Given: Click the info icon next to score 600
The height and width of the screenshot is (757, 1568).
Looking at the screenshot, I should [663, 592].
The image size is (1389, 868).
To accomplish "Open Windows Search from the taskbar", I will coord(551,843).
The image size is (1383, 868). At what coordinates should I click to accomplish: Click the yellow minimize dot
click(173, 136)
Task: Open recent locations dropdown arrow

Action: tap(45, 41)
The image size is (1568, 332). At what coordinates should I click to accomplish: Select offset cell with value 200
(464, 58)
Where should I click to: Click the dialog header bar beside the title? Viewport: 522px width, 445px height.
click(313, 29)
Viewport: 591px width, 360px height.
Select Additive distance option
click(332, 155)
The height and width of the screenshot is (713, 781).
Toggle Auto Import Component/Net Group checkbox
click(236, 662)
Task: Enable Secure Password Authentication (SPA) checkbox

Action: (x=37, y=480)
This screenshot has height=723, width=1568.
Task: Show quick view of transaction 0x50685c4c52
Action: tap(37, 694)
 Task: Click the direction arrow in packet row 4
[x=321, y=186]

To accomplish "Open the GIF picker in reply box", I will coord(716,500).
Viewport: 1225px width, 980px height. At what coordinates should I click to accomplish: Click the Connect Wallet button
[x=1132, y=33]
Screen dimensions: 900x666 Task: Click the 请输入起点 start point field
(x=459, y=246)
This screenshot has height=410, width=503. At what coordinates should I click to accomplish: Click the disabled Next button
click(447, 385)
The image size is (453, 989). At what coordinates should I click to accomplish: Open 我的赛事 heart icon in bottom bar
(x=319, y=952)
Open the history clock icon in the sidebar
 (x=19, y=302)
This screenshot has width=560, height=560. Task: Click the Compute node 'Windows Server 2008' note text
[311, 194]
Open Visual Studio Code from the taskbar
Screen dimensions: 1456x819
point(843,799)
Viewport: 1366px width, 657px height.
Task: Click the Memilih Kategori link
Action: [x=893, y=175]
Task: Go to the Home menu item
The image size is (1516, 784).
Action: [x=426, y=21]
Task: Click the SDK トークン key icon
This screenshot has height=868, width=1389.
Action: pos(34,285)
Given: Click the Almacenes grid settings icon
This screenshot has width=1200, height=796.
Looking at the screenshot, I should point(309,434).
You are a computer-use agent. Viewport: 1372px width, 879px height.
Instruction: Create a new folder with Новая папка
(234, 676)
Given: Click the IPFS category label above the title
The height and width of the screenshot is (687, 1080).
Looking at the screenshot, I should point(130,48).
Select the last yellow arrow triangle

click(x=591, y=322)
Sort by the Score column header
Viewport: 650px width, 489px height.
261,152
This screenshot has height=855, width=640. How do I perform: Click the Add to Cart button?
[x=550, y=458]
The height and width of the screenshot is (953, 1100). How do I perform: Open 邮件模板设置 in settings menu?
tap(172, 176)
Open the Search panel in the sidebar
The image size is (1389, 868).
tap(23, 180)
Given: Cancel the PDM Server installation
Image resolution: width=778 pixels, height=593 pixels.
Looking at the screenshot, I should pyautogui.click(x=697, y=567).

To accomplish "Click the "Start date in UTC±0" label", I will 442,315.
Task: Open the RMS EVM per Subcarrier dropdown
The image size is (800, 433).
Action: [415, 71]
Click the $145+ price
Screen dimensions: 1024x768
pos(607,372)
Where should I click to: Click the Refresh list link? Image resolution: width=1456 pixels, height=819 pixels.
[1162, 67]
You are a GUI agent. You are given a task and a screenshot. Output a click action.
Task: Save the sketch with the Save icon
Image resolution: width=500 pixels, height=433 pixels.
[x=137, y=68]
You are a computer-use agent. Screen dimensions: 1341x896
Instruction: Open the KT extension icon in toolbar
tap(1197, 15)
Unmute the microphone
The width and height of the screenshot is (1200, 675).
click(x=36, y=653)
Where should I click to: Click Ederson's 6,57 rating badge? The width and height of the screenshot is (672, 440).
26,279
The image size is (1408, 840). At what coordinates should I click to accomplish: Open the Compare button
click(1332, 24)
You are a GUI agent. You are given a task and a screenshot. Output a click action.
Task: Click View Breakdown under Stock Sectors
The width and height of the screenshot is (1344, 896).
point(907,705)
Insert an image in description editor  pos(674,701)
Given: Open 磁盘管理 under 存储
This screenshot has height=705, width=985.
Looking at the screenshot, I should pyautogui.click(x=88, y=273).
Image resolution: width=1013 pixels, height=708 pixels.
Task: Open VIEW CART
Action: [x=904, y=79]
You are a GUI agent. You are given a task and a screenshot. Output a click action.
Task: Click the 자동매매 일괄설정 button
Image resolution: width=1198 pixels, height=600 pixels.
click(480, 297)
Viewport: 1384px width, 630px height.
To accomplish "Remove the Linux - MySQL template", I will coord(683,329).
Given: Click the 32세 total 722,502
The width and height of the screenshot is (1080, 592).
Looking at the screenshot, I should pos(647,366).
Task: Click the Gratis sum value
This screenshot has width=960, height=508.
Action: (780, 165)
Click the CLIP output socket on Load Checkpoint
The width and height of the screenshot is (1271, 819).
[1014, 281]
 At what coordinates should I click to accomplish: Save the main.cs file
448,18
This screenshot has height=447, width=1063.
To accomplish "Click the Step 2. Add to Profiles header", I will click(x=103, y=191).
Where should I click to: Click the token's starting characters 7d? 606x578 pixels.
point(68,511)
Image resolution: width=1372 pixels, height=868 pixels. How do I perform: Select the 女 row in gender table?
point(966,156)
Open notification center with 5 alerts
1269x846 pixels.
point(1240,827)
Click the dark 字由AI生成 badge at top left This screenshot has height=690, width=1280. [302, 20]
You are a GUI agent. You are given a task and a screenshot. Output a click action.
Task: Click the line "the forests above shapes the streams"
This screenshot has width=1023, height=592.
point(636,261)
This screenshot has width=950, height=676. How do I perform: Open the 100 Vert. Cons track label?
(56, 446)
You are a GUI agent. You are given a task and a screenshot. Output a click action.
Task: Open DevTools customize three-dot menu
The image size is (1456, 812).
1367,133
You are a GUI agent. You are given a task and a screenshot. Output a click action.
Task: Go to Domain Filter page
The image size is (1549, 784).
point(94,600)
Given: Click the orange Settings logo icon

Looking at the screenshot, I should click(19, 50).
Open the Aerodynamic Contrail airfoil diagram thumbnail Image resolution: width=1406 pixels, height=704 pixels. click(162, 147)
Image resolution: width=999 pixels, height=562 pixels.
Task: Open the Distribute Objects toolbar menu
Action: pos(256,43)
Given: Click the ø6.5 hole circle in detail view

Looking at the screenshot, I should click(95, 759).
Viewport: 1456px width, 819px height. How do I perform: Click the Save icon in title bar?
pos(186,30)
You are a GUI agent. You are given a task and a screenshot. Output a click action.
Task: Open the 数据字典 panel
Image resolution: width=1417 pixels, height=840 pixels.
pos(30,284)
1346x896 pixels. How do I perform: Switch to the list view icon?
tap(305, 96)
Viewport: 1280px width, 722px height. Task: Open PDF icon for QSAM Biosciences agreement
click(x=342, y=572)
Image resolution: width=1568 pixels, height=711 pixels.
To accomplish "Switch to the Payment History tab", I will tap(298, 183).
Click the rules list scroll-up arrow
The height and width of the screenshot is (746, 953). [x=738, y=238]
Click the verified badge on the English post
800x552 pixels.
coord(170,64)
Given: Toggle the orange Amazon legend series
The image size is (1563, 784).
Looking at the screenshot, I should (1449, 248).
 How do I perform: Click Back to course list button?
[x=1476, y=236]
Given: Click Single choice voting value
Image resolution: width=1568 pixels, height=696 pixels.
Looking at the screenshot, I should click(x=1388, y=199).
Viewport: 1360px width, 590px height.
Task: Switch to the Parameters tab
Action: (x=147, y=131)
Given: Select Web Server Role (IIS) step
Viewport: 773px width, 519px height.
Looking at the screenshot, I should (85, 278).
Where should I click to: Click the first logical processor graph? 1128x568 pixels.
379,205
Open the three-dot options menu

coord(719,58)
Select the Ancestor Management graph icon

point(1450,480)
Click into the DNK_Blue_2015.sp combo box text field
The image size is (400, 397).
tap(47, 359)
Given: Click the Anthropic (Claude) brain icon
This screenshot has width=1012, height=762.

◇ ◇ ◇ ◇

Could you pull out, word for word, the lines of data starting at the line containing "Open the history clock icon in the sidebar" and ending at the line containing "Looking at the screenshot, I should point(130,48).", with both of those lines included?

• Final result
Open the history clock icon in the sidebar
 (x=19, y=302)
This screenshot has width=560, height=560. Task: Click the Compute node 'Windows Server 2008' note text
[311, 194]
Open Visual Studio Code from the taskbar
Screen dimensions: 1456x819
point(843,799)
Viewport: 1366px width, 657px height.
Task: Click the Memilih Kategori link
Action: [x=893, y=175]
Task: Go to the Home menu item
The image size is (1516, 784).
Action: [x=426, y=21]
Task: Click the SDK トークン key icon
This screenshot has height=868, width=1389.
Action: pos(34,285)
Given: Click the Almacenes grid settings icon
This screenshot has width=1200, height=796.
Looking at the screenshot, I should point(309,434).
You are a computer-use agent. Viewport: 1372px width, 879px height.
Instruction: Create a new folder with Новая папка
(234, 676)
Given: Click the IPFS category label above the title
The height and width of the screenshot is (687, 1080).
Looking at the screenshot, I should point(130,48).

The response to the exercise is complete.